I’ve dropped off Twitter again, as the same old demons have surfaced to writhe and claw in my mind, trying to get me to crack. Woeful inadequacy. Delusions of grandeur. Validation. They’re demons of my own making, shaped by the societal and cultural normalisation of what is very much a part of our lives, here-to-stay; Social media anxiety. I’m so hyper-aware of it brewing, that I’m able to step away and reevaluate things before it fully manifests itself, which is great. However, as Melissa Harrison so rightfully tweeted to me, it’s ridiculous to pin your self-esteem on your social media presence.
It all started with a ‘bad’ review of Bird Therapy (not shared here and it doesn’t matter who from). I say ‘bad’ as it wasn’t negative overall, but one particular passage in it was worded in a vindictive and spiteful way, which I felt was unnecessary.
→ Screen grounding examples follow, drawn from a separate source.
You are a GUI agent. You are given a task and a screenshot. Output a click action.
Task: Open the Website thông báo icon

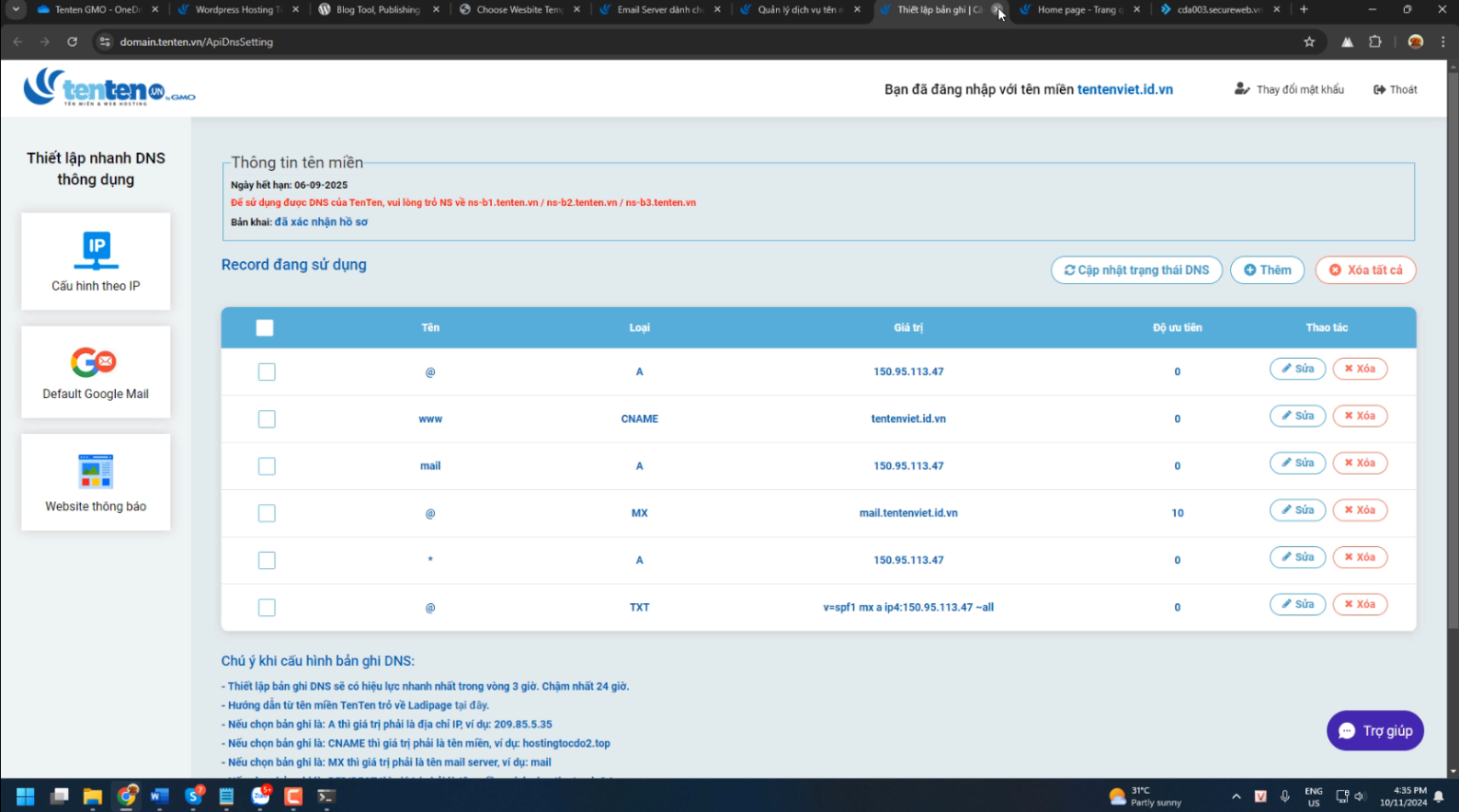click(x=96, y=471)
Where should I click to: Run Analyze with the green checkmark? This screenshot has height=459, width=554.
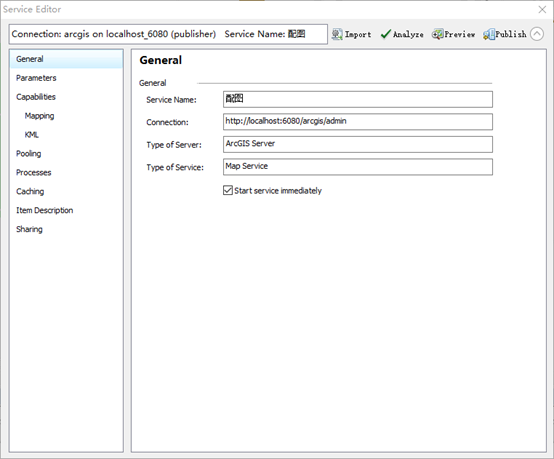(385, 34)
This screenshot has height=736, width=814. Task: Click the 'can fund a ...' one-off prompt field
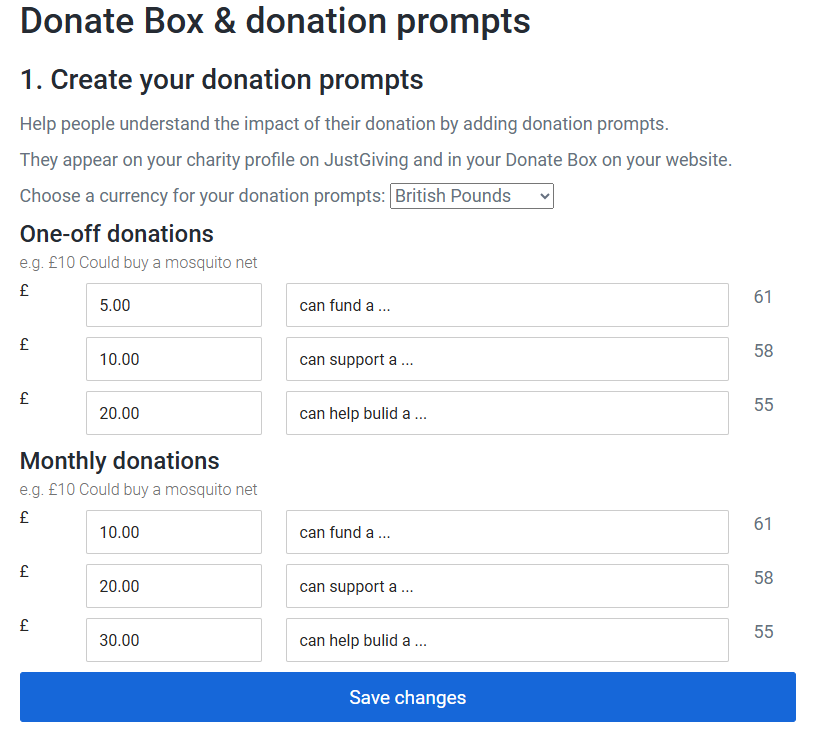pyautogui.click(x=507, y=305)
Twitter was the only place I could vent about it, but as my partner said to me, I was only doing that for attention. She was right. I posted about it because I was seeking validation that what I’d written wasn’t negative, but the real piece of work needed was to get my own mind into a resilient place, where I could absorb all feedback, good or bad.
As the journey to get Bird Therapy to publication, and, the journey of recovery that led to its formation, were both so arduous. I think that sometimes I forget and neglect just how much of me I’ve put into it all. That’s why it hurts so much when someone slates it. Of course it’s just their opinion, subjectively, and people are kind and tell you to ignore other people’s opinions, but the mind of someone like me, with myriad issues and tangents, doesn’t process it like that.
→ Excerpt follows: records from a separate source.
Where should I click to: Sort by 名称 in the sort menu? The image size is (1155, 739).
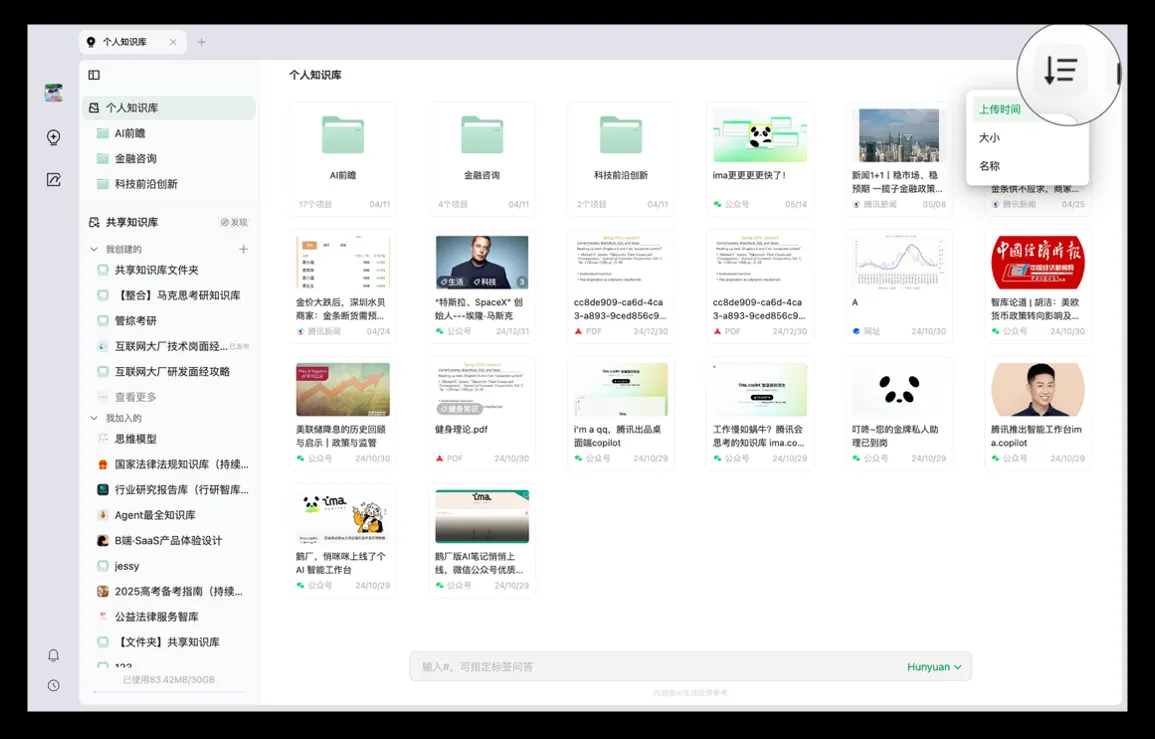pos(989,166)
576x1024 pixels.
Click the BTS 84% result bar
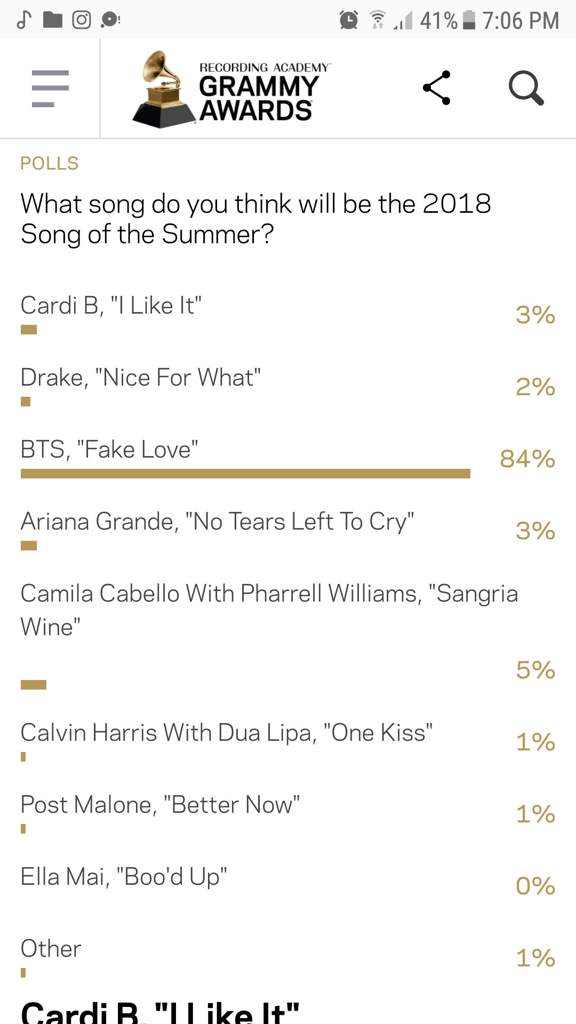point(246,473)
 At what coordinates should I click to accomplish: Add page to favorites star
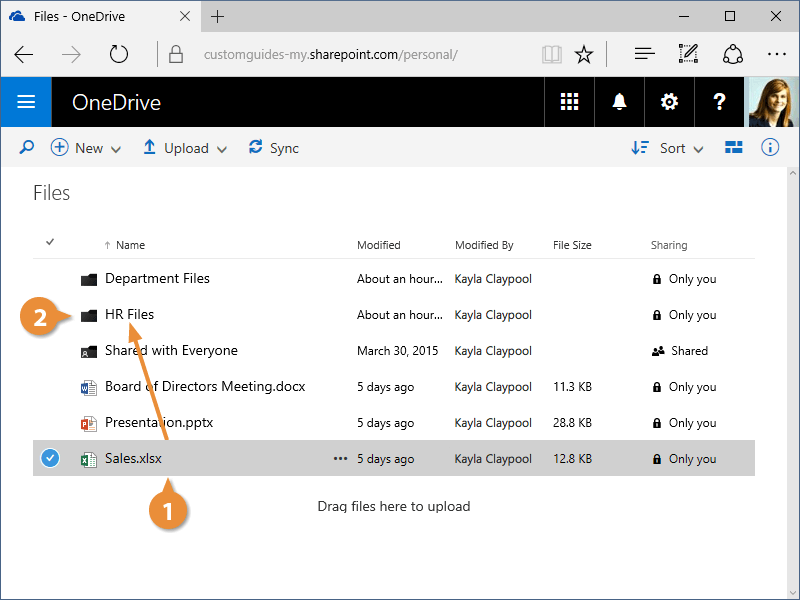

So it’s time to stand up and say bollocks to bad reviews and negative opinions. As I said on Twitter the other day:
“This is me. Working class with a chequered past and no university education. I worked my arse off to raise a five-figure sum and get Bird Therapy published, as no one would take it seriously. I don’t care if you think it’s badly written or edited, it’s my masterpiece.”
To celebrate this, peppered through this post are the kind of things that people say to me privately about the book. This is the real impact of Bird Therapy and my writing – the actual helping of people. That’s what really matters.